Summary:
* The Federal Reserve struck a more hawkish tone mid-month
* U.S. stocks rebound after a dip
* Markets appear increasingly fragile
Commentary:
Markets were stunned on June 16th as the Federal Reserve struck a more hawkish tone. Federal Reserve committee member’s projections now pointed to two interest-rate hikes in 2023 versus none before. The U.S. dollar jumped higher on the news, while many commodities reversed course from the prior month as inflation-focused investments suffered. Although the S&P 500 Index initially fell -1.6%, it fully recovered within days to end the month of June up +2.3%.[i] Overseas stock markets lost money during the same period with the MSCI EAFE net down -1.3% and the MSCI Emerging Markets losing -0.1% given U.S. dollar strength.[ii]
During the month, we reflected on the increasing criticism of the Federal Reserve by market commentators like Mohamed El-Erian, president of Queens’ College, Cambridge University, and adviser to Allianz. He believes the Federal Reserve is ignoring so-called transitory inflation at its own peril. In a June 30 Financial Times op-ed[iii], he referenced a Bank of America survey that suggests the markets are currently driven by a consensus around “durable high global growth, transitory inflation, and ever-friendly central banks.”[iv] El-Erian argues that possibility of unanticipated non-transitory inflation could upset this happy market consensus leading to significant economic and financial damage.

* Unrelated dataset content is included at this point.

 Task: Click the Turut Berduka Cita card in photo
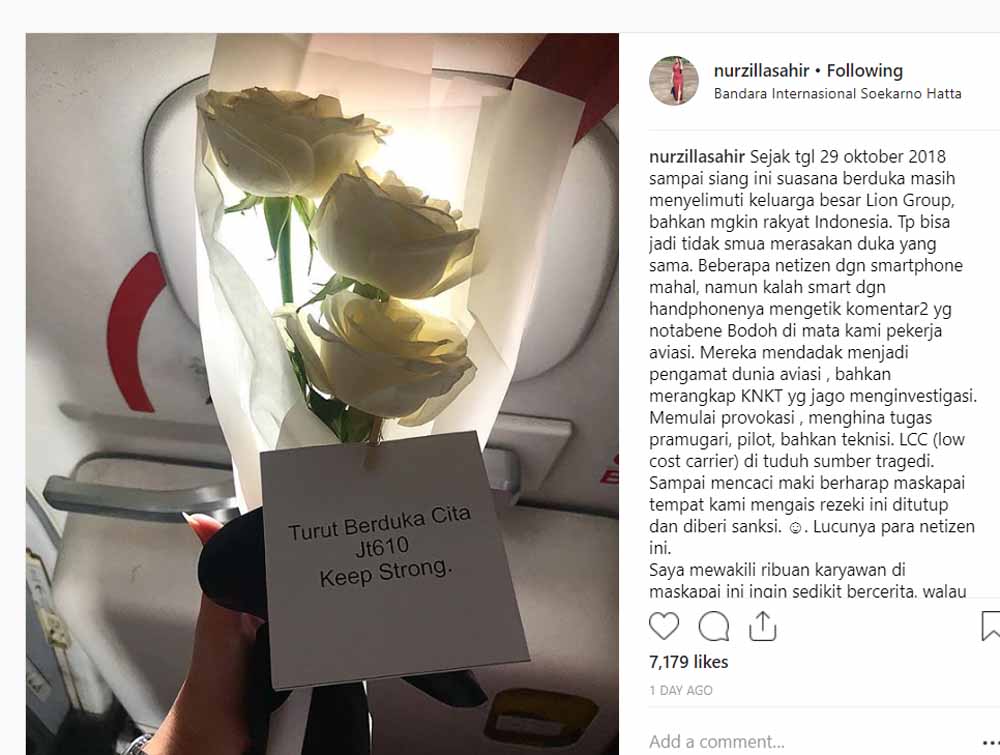pos(394,560)
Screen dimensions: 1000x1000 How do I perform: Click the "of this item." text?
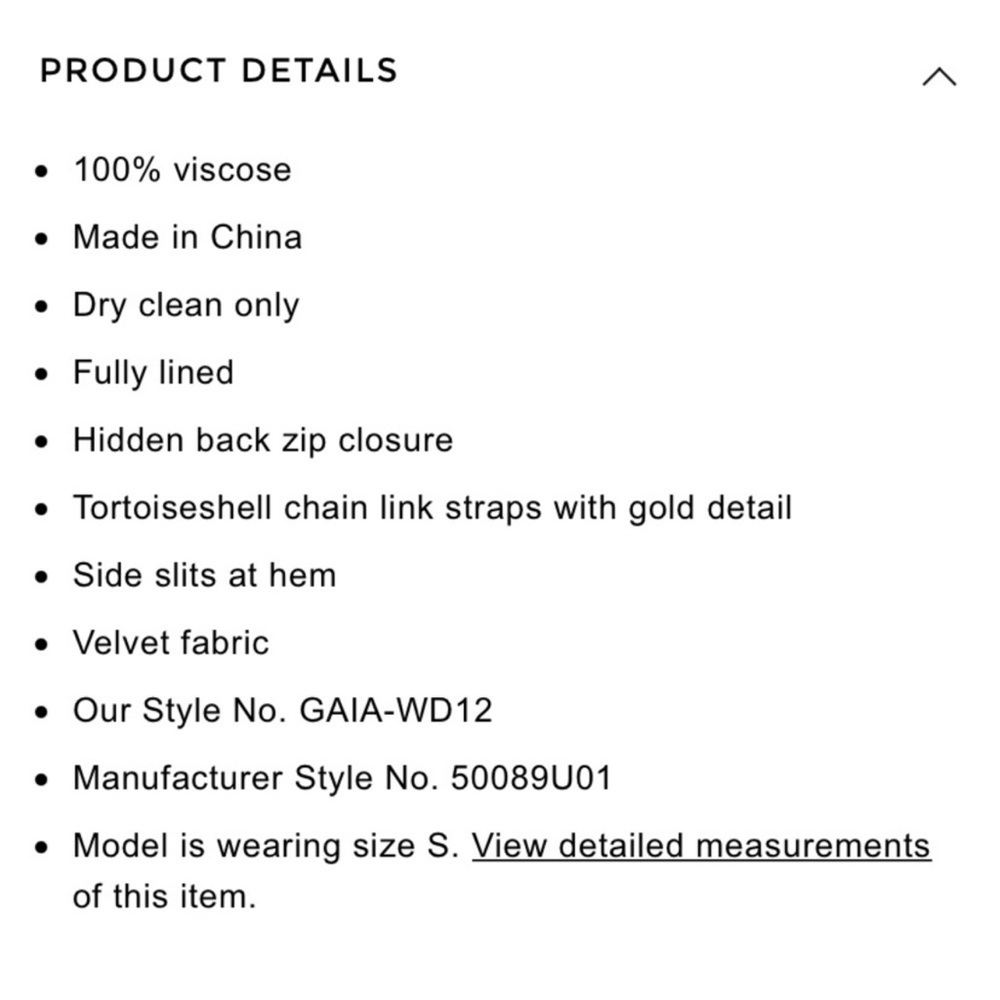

El-Erian has been very right in the past in our opinion. In a CNBC interview on February 3, 2020, he warned about the risks of the newly discovered COVID-19 virus. “It is big. It’s going to paralyze China. It’s going to cascade throughout the global economy. We should pay more attention to this. And we should try and resist our inclination to buy the dip”, said El-Erian.[v] The S&P 500 reached its then all-time high two weeks after that interview and then fell -35% until it reached the March 23, 2020 low.[vi]
More recently, on February 16, 2021, El-Erian warned in a CNN interview, “Investors are chasing what someone labeled the ‘rational bubble’. While they are fully aware asset prices are high, they expect prices could go even higher thanks to massive central bank liquidity and prospects of fiscal injections. Basically, investors feel confident riding what is a massive historical liquidity wave.”[vii] So far, investors have not heeded El-Erian’s warning. Indeed, as of July 9, 2021, the S&P 500 has rallied +11% from the CNN interview.[viii] The massive historical liquidity wave that El-Erian warned about in February 2021 continues to grow. Federal Reserve asset purchases shown in the green shaded area in the chart below has dramatically increased the discomfort of holding cash with 0% yield and amplified the desirability of buying risky stocks which investors expect offer higher returns.
data from https://fred.stlouisfed.org and finance.yahoo.com
Constant intervention by the Federal Reserve and other central banks since 2009 have led to an environment of self-reinforcing speculation and a rising S&P 500 index shown in the black line. Reckless fiscal policy since 2017 has only augmented the atmosphere. In our opinion, entire investment strategies have now been built around the perceived certainty of Federal Reserve and central bank support. Retail traders’ share of stock market volume has surged since the lockdowns, and the number of individuals opening brokerage accounts is at a record pace in 2021[ix]. We believe that most bubbles end when the last marginal investor is fully invested.
The belief that central bank liquidity has the capacity to support elevated markets indefinitely creates a reflexive response by the market as more and more investors jump on the bandwagon. Thus, the market becomes increasingly fragile. Consequently, a more aggressive Federal Reserve intervention is required with each market downturn which one can see in the chart above. El-Erian’s op-ed hints at the dynamics of certainty and fragility. Now markets move downward based on the Fed pretending to inch a teensy bit toward maybe raising rates over 18 to 30 months from now[x].
No matter what real world inflation we might be experiencing currently, debating the transitory nature of inflation is likely to continue to produce periodic setbacks for inflation-focused investments. Inflation expectations are changing, and it will take time for the debate to be settled in some fashion. Until these expectations are cemented in an alternative vision of the world by investors, market commentators and powerful institutions, we might expect the market to move in short order from calm to quite volatile.
For CIG’s clients, we will continue to take a risk balanced approach to this historically expensive market in these uncertain and fragile times. Risk balancing means moderating portfolios’ exposure to the consensus views of other investors as well as using hedging strategies like owning publicly traded hedge funds, gold, and volatility strategies.
Understanding and paying attention to this environment is important to achieving your financial planning goals.